東京都内の高校に忍び込んで女子生徒の制服などを盗んだ容疑で、自宅からは大型のポリ袋約70袋に入った制服など約600点が見つかったとのこと。
Twitterなどを眺めると、この件について、芸人仲間からは相方、今野浩喜に対する同情や、高橋に対する叱責、怒りのようなものが多数寄せられています。もちろん一般ユーザーからも、彼のTwitterには批判が殺到しています。
ダメだ。我慢できないから覚醒してくる。
— キングオブコメディ高橋 (@kincometakahash) 2015, 12月 18
ところで報道によると、驚くべきことに高橋は、「20年くらい前からやっていた。性的欲求を満たすためだった」と供述しているそうです。キングオブコメディの結成が2000年ですから、高橋にとってこうした犯行は、相方より付き合いが長いという笑えない笑い話がここにはあります。お笑いお養成所に通っていたときも、「エンタの神様」に出ていたときも、キング・オブ・コントで優勝したときも、相方と、そして「罪」との三人四脚だったのです。それぐらい根深い。
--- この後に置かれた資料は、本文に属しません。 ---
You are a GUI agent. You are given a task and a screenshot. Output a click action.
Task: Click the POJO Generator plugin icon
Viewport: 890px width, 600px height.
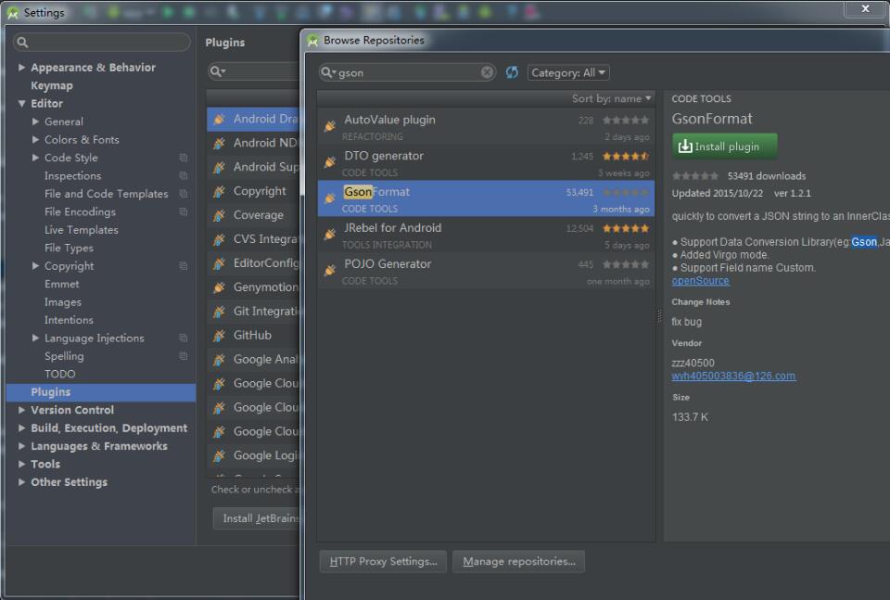pyautogui.click(x=331, y=270)
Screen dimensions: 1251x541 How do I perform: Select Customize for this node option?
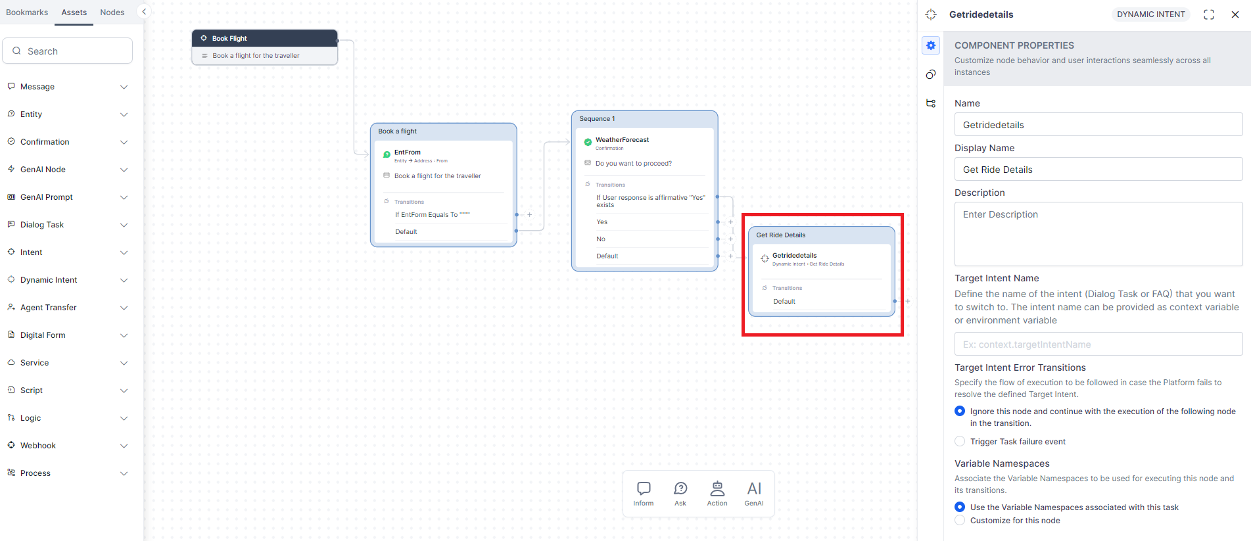click(960, 521)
そういうことを考えていたら、元Uターンの土田晃之がラジオ番組で、被害者に対しての同情を示しつつ、高橋の問題を「治らない」と断言したそうです。この人もブレない。
土田は、普段の高橋について「全然普通のヤツ」だと語る一方、今回の事件のような傾向は「治らないよね。性癖ですもんね」と断言している。土田は、盗撮で逮捕されたタレントの田代まさしを例に挙げて、「こうなってくると難しいよねぇ。どうしたらいいのか」とこぼした。
音源も確認しました。たしかに言ってるんですよ。「治らない」って。
土田の視点が、ほかの凡百の芸人に優越しているように感じられるのは、この問題についてもはや道徳や、べき論といった視点から語ることを初めから放棄しているようにさえみえるところにあると思います。
起きたことが「悪い」ことには変わりありません。被害者は同情されるべきですし、場合によっては手あついケアも必要でしょう。
しかし重要なのは、そうしたよい/悪いという視点とはまた別のところで、ぶっ壊れた人間が「治らない」、あるいは治すことが難しいという視点を持つこと、そしてそれを踏まえた上での社会設計という視点を持つことです。
市井の人間には、性犯罪の再犯率の高さなど「性癖の問題の根深さ」はかなり共有されつつあります。ただ、こうしたことを視点を高橋と同じ芸能人が公言することこそが、意義深いのではないかと思いました。